• [Source data]:

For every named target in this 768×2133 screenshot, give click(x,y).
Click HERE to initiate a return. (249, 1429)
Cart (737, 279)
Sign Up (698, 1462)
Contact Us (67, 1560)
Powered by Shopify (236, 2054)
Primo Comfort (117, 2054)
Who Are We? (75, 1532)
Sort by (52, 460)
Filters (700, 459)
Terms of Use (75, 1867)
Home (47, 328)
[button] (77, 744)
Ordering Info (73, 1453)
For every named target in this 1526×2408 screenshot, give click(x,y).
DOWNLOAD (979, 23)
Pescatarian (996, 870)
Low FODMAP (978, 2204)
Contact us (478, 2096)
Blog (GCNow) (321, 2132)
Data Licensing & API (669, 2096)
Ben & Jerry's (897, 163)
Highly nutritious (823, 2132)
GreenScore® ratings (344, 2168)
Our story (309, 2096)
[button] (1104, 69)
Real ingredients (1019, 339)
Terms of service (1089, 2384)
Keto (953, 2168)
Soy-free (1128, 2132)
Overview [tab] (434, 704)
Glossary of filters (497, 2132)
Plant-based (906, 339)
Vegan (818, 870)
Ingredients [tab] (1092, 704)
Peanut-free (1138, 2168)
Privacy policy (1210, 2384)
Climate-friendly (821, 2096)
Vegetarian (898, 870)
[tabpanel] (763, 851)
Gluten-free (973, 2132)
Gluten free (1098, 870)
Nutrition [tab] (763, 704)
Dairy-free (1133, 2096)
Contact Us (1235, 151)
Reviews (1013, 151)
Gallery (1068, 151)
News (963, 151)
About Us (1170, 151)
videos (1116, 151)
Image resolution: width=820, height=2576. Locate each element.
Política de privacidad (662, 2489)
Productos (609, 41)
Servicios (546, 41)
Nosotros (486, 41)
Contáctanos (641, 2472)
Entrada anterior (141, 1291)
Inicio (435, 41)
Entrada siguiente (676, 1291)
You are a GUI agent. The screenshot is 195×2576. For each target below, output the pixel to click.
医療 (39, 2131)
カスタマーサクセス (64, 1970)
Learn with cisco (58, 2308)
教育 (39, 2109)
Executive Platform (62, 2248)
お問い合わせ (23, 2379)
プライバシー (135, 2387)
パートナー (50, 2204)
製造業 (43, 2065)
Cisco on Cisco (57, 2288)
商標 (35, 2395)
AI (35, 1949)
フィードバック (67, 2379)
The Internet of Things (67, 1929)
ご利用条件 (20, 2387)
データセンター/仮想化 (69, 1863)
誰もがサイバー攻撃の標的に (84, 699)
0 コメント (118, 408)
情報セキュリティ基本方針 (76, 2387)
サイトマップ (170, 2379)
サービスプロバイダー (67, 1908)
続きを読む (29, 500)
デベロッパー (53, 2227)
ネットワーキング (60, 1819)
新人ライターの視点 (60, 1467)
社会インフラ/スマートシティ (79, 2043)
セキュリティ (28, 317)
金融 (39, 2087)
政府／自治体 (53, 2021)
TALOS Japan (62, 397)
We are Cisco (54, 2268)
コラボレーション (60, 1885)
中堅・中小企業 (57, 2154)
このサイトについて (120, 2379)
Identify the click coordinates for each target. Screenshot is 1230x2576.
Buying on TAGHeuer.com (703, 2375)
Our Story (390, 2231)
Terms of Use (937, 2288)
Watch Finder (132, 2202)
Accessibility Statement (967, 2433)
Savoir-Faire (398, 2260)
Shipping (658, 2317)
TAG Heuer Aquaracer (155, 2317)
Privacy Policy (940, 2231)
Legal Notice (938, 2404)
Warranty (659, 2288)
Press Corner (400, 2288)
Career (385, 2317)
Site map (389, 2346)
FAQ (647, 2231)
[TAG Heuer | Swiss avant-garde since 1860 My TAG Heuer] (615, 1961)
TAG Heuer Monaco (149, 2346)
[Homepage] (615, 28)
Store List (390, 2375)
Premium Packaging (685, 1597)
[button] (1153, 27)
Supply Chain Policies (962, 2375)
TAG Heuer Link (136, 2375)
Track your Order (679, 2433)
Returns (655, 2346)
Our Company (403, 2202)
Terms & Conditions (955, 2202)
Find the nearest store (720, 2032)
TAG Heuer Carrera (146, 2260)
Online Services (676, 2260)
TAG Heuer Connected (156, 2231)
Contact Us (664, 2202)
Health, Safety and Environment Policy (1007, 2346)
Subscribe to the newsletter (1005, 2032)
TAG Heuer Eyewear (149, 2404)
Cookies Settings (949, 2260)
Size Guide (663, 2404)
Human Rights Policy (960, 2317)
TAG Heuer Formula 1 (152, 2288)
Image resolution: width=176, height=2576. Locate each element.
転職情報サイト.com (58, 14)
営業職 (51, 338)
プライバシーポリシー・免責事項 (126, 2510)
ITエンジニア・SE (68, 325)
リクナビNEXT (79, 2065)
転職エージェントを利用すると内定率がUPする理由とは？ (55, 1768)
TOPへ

• [Task details]:
Exactly the lines above from the one with "Highly nutritious (823, 2132)" to the one with "Supply Chain Policies (962, 2375)", both included, are to be quoted; leave the rest out.

• [Solution to the problem]:
Highly nutritious (823, 2132)
GreenScore® ratings (344, 2168)
Our story (309, 2096)
[button] (1104, 69)
Real ingredients (1019, 339)
Terms of service (1089, 2384)
Keto (953, 2168)
Soy-free (1128, 2132)
Overview [tab] (434, 704)
Glossary of filters (497, 2132)
Plant-based (906, 339)
Vegan (818, 870)
Ingredients [tab] (1092, 704)
Peanut-free (1138, 2168)
Privacy policy (1210, 2384)
Climate-friendly (821, 2096)
Vegetarian (898, 870)
[tabpanel] (763, 851)
Gluten-free (973, 2132)
Gluten free (1098, 870)
Nutrition [tab] (763, 704)
Dairy-free (1133, 2096)
Contact Us (1235, 151)
Reviews (1013, 151)
Gallery (1068, 151)
News (963, 151)
About Us (1170, 151)
videos (1116, 151)
Image resolution: width=820, height=2576. Locate each element.
Política de privacidad (662, 2489)
Productos (609, 41)
Servicios (546, 41)
Nosotros (486, 41)
Contáctanos (641, 2472)
Entrada anterior (141, 1291)
Inicio (435, 41)
Entrada siguiente (676, 1291)
You are a GUI agent. The screenshot is 195×2576. For each target below, output the pixel to click.
医療 (39, 2131)
カスタマーサクセス (64, 1970)
Learn with cisco (58, 2308)
教育 (39, 2109)
Executive Platform (62, 2248)
お問い合わせ (23, 2379)
プライバシー (135, 2387)
パートナー (50, 2204)
製造業 (43, 2065)
Cisco on Cisco (57, 2288)
商標 (35, 2395)
AI (35, 1949)
フィードバック (67, 2379)
The Internet of Things (67, 1929)
ご利用条件 (20, 2387)
データセンター/仮想化 (69, 1863)
誰もがサイバー攻撃の標的に (84, 699)
0 コメント (118, 408)
情報セキュリティ基本方針 (76, 2387)
サイトマップ (170, 2379)
サービスプロバイダー (67, 1908)
続きを読む (29, 500)
デベロッパー (53, 2227)
ネットワーキング (60, 1819)
新人ライターの視点 (60, 1467)
社会インフラ/スマートシティ (79, 2043)
セキュリティ (28, 317)
金融 (39, 2087)
政府／自治体 (53, 2021)
TALOS Japan (62, 397)
We are Cisco (54, 2268)
コラボレーション (60, 1885)
中堅・中小企業 (57, 2154)
このサイトについて (120, 2379)
Identify the click coordinates for each target. Screenshot is 1230x2576.
Buying on TAGHeuer.com (703, 2375)
Our Story (390, 2231)
Terms of Use (937, 2288)
Watch Finder (132, 2202)
Accessibility Statement (967, 2433)
Savoir-Faire (398, 2260)
Shipping (658, 2317)
TAG Heuer Aquaracer (155, 2317)
Privacy Policy (940, 2231)
Legal Notice (938, 2404)
Warranty (659, 2288)
Press Corner (400, 2288)
Career (385, 2317)
Site map (389, 2346)
FAQ (647, 2231)
[TAG Heuer | Swiss avant-garde since 1860 My TAG Heuer] (615, 1961)
TAG Heuer Monaco (149, 2346)
[Homepage] (615, 28)
Store List (390, 2375)
Premium Packaging (685, 1597)
[button] (1153, 27)
Supply Chain Policies (962, 2375)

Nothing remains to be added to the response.